Cette partie du musée est très ludique, et convoque les sens. Le visiteur devient réellement acteur de son parcours puisqu'il y participe, est éveillé et interpellé dans son inconscient le plus enfoui

Le parfumeur : chimiste ou artiste ?

La dernière partie, et pas des moindres, est consacrée au parfumeur, à celui qui crée les parfums que l'on utilise tous les jours. Cet espace a plusieurs vocations. La première est de montrer, à travers une galerie de portraits vidéo (dont la programmation change régulièrement), que le parfumeur n'est pas un chimiste, mais un artiste. Bien que la conception d'un parfum résulte d'un procédé chimique, son odeur finie provient, elle, de la personnalité de l'artisan.

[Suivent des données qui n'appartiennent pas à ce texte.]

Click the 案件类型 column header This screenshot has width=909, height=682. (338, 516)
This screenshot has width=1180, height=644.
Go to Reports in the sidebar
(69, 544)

Dans un deuxième temps, il est possible de découvrir avec quelles matières premières le parfumeur travaille. Installées sur des suspensions, 25 d'entre elles sont exposées au grand public. Présentées sous forme de grosses gouttes cuivrées, il suffit de les prendre, de les retourner et de les approcher de son visage pour pouvoir les sentir. Les odeurs sont fortes, brutes, à l'état pur. Le principe du jeu olfactif reste le même, d'abord on sent, ensuite on découvre. Ainsi, une fois les gouttes retournées et senties, il faut les porter à l'oreille pour savoir de quoi il s'agit. De la lavande jusqu'à la fève tonka, le nez finit par perdre pied.

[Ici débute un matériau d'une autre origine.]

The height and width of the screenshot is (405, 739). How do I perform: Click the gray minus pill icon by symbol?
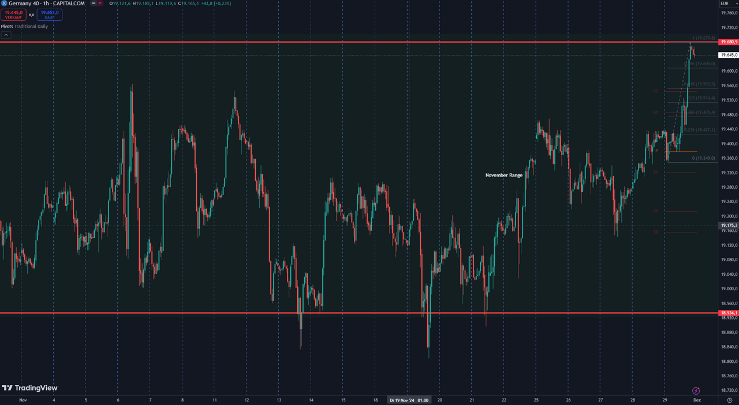tap(94, 3)
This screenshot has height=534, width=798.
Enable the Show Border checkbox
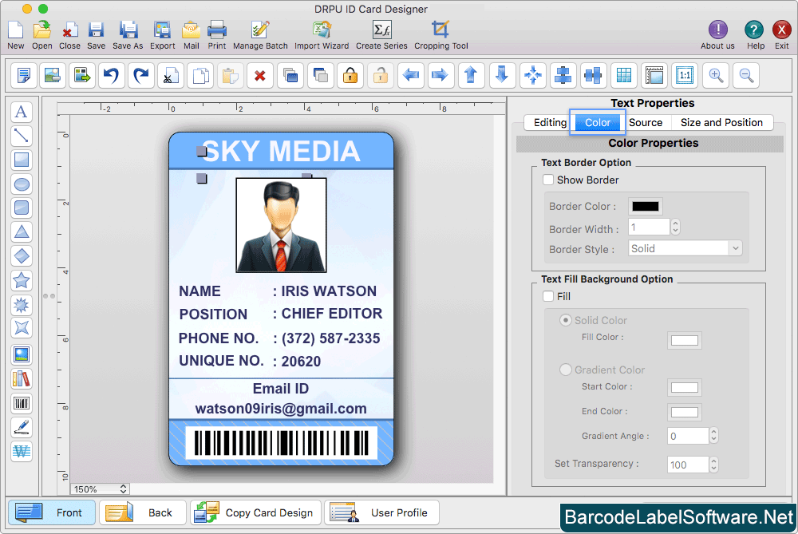coord(548,180)
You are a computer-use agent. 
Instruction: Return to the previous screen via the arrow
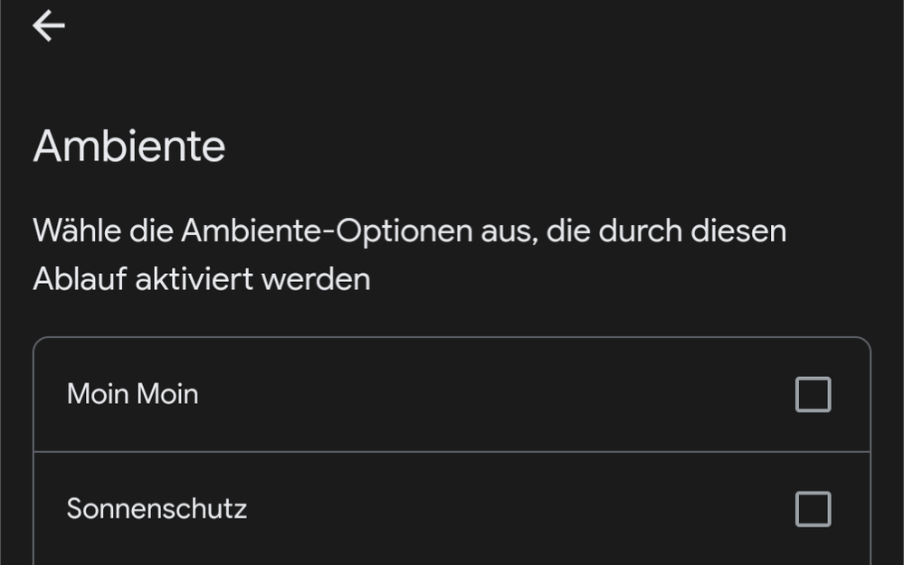tap(48, 25)
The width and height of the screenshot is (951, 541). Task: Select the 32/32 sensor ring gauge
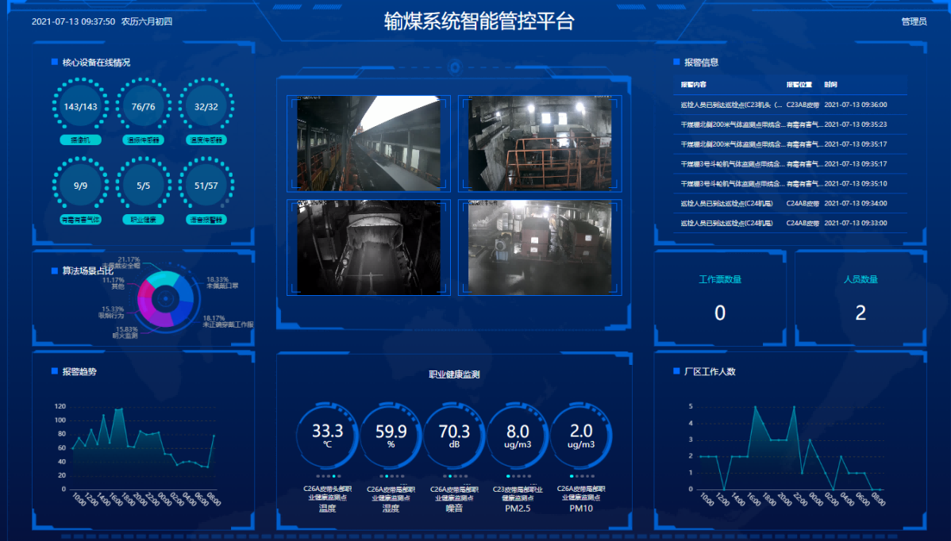(x=206, y=107)
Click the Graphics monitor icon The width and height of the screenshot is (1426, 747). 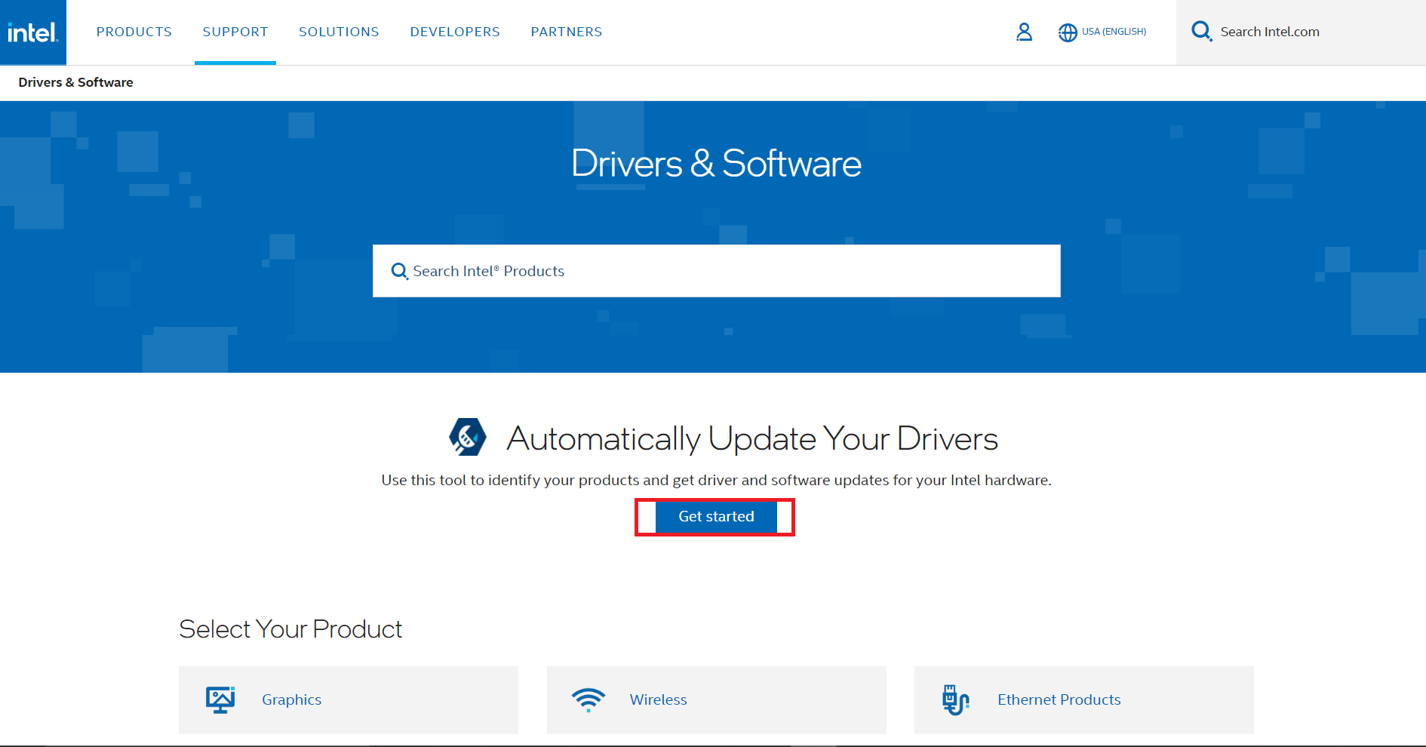coord(220,699)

De la place du parfum dans l'histoire à sa fabrication même, le Grand Musée du Parfum distille avec chic et esthétique les différents aspects de cet élixir qui séduit tant. Beaucoup de belles choses restent à découvrir dans ce musée, comme la création prochaine d'une serre chaude dans le grand jardin de l'hôtel. Autant dire que si, pour le moment, le musée remis à neuf sent encore la peinture fraiche, il ne tardera pas à exhaler des odeurs plus délicates. Le droit d'entrée, en tarif plein, est de 14 € 50. Un prix amplement justifié par la qualité des contenus proposés.